- _TASK BRIEF_
Among the entries that follow, the required portion opens with the line containing "550x774 pixels. At" and closes with the line containing "Given: Open the データ ribbon tab". Give that portion again exactly, and nothing else.

- _AVAILABLE DATA_

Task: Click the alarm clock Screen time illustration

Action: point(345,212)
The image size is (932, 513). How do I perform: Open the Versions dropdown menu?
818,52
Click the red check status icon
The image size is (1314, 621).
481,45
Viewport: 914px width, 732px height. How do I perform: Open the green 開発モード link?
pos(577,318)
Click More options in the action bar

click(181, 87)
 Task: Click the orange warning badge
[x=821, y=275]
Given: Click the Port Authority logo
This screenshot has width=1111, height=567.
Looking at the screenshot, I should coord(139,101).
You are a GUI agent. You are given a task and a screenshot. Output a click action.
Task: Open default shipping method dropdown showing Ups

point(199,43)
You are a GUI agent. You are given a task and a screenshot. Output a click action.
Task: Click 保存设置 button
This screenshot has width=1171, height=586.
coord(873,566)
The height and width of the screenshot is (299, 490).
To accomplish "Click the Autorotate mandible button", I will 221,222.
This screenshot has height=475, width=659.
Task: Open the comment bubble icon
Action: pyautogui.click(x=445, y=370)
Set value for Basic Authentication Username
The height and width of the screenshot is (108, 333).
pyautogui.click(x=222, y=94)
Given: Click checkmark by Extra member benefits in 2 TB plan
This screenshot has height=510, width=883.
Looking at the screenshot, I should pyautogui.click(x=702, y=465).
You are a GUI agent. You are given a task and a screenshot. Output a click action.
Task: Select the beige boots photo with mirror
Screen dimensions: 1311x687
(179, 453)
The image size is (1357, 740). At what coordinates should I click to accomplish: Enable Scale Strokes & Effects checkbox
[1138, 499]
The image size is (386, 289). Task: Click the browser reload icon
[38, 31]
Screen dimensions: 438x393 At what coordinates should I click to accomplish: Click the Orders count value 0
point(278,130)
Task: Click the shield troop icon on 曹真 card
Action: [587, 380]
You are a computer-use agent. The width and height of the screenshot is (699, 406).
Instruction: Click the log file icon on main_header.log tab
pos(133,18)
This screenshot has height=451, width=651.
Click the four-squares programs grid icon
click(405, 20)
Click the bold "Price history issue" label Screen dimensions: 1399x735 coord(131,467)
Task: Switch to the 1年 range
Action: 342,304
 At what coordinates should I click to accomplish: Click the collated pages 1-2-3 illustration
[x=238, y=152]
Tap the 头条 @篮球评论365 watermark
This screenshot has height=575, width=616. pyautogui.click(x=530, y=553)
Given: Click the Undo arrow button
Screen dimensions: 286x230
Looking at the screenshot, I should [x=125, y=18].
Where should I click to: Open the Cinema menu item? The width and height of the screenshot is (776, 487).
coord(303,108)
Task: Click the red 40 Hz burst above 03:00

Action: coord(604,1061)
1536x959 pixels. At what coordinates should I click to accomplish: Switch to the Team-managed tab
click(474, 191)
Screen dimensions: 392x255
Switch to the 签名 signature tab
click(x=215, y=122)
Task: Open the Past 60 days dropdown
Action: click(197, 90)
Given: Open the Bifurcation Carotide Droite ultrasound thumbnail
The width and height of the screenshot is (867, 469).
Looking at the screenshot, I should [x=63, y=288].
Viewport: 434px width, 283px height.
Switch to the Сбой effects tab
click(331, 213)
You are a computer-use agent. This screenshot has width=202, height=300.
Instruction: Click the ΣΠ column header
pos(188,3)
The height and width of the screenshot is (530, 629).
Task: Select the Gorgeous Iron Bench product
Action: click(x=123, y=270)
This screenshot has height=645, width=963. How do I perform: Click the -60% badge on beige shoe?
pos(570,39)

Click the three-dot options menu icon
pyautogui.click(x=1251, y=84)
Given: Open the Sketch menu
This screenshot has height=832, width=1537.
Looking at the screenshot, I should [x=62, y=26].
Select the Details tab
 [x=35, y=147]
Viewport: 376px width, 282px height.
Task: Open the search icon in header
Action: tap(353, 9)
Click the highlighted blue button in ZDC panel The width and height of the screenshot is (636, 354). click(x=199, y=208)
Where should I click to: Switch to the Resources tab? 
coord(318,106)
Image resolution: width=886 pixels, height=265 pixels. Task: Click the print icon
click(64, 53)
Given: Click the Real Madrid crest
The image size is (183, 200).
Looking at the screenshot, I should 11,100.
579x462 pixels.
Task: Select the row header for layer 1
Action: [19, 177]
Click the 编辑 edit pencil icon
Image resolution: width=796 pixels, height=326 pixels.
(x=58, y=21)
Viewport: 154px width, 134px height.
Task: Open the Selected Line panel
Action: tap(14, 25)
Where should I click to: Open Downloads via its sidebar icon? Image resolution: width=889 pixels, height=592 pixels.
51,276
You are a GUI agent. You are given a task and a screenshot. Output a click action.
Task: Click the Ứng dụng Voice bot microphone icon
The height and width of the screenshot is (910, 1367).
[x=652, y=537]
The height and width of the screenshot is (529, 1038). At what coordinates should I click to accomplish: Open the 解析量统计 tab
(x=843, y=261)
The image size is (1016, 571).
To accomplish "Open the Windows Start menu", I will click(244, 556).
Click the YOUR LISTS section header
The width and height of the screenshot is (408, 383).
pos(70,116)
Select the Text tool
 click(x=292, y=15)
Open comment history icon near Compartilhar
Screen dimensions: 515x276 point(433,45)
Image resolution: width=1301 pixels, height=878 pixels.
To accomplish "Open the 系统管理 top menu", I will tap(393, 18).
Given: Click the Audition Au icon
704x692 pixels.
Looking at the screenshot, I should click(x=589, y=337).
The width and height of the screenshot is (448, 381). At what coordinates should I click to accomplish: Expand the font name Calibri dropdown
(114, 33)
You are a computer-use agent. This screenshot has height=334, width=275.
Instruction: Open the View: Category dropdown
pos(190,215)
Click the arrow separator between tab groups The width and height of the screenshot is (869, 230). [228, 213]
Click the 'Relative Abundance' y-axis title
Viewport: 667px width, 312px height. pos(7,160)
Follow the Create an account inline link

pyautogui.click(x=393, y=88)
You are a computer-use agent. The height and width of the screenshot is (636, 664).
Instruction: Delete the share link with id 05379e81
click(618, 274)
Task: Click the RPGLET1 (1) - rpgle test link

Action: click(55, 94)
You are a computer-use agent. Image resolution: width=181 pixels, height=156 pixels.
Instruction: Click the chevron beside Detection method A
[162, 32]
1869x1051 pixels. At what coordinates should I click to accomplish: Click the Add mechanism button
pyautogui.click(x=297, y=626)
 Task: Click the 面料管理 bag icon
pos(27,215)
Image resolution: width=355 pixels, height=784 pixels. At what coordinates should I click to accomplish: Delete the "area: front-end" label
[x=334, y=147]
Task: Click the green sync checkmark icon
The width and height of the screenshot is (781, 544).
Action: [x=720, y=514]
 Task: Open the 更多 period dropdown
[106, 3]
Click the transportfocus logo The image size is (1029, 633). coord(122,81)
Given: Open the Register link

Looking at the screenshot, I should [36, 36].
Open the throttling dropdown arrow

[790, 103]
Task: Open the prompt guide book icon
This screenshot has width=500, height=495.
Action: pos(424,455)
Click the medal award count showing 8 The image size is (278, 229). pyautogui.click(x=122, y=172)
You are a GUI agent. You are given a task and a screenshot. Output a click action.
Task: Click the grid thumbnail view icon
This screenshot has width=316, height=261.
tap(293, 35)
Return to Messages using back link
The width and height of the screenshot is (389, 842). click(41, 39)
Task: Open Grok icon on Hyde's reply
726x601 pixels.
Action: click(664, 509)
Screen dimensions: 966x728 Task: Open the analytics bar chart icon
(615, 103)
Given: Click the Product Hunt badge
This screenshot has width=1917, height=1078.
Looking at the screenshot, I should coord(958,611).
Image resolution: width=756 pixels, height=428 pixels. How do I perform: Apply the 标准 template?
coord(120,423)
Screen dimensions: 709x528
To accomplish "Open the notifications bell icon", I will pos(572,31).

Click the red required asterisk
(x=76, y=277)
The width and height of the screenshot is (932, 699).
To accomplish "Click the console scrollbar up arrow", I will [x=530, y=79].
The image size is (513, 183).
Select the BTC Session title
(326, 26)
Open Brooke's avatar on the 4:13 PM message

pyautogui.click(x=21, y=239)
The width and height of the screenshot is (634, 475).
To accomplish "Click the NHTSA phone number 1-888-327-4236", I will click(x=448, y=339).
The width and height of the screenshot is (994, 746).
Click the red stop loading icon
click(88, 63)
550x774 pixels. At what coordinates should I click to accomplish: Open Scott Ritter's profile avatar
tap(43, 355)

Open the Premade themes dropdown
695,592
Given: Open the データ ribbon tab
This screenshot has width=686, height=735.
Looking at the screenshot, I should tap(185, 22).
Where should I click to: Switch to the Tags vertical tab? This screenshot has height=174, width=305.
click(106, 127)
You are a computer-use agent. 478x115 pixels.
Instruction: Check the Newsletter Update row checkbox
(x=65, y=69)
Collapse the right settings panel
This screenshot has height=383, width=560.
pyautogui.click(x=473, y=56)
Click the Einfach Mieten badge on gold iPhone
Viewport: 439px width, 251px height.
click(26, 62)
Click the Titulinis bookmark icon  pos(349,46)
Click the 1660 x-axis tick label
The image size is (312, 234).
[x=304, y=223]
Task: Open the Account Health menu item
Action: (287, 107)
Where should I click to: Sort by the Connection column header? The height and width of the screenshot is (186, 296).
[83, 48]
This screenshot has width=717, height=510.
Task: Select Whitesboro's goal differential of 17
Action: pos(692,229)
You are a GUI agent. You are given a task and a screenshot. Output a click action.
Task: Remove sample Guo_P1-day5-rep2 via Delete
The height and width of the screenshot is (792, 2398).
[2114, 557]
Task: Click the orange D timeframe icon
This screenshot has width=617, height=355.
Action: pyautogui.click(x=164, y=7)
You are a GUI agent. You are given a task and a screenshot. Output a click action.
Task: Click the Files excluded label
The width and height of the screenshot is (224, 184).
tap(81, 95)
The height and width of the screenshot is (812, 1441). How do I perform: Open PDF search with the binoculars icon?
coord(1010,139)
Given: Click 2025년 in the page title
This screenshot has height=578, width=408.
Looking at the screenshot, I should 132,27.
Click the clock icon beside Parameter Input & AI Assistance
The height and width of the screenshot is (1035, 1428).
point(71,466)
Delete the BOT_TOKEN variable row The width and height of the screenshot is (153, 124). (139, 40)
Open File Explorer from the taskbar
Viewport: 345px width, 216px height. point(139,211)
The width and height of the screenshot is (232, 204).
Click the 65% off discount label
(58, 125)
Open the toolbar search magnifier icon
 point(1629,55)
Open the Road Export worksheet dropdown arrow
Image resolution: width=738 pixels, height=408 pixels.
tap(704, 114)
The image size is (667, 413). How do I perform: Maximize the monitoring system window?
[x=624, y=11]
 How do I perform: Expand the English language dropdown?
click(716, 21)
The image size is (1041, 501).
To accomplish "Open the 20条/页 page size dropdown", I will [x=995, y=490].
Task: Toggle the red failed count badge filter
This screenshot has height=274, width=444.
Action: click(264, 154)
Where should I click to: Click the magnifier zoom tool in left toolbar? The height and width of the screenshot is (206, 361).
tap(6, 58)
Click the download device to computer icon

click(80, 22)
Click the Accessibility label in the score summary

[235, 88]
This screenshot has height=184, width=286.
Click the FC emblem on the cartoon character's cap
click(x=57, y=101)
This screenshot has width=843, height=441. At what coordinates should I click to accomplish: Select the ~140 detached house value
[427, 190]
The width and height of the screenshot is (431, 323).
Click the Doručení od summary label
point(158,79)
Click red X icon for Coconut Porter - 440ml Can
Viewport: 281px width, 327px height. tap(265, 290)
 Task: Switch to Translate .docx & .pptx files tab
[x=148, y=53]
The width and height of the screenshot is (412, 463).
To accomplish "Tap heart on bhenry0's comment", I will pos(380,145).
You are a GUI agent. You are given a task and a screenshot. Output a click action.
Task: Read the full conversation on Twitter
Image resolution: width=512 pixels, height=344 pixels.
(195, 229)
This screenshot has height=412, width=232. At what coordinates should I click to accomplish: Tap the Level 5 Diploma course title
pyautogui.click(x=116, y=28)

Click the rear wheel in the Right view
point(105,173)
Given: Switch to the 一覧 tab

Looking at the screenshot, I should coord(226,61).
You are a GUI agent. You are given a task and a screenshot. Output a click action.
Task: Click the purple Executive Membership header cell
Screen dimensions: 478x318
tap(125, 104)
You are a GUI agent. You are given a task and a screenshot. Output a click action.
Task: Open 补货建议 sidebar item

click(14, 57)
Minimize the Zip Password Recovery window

- _ANSWER AREA_
550x774 pixels. At what coordinates should I click to accomplish: Open Scott Ritter's profile avatar
tap(43, 355)

Open the Premade themes dropdown
695,592
Given: Open the データ ribbon tab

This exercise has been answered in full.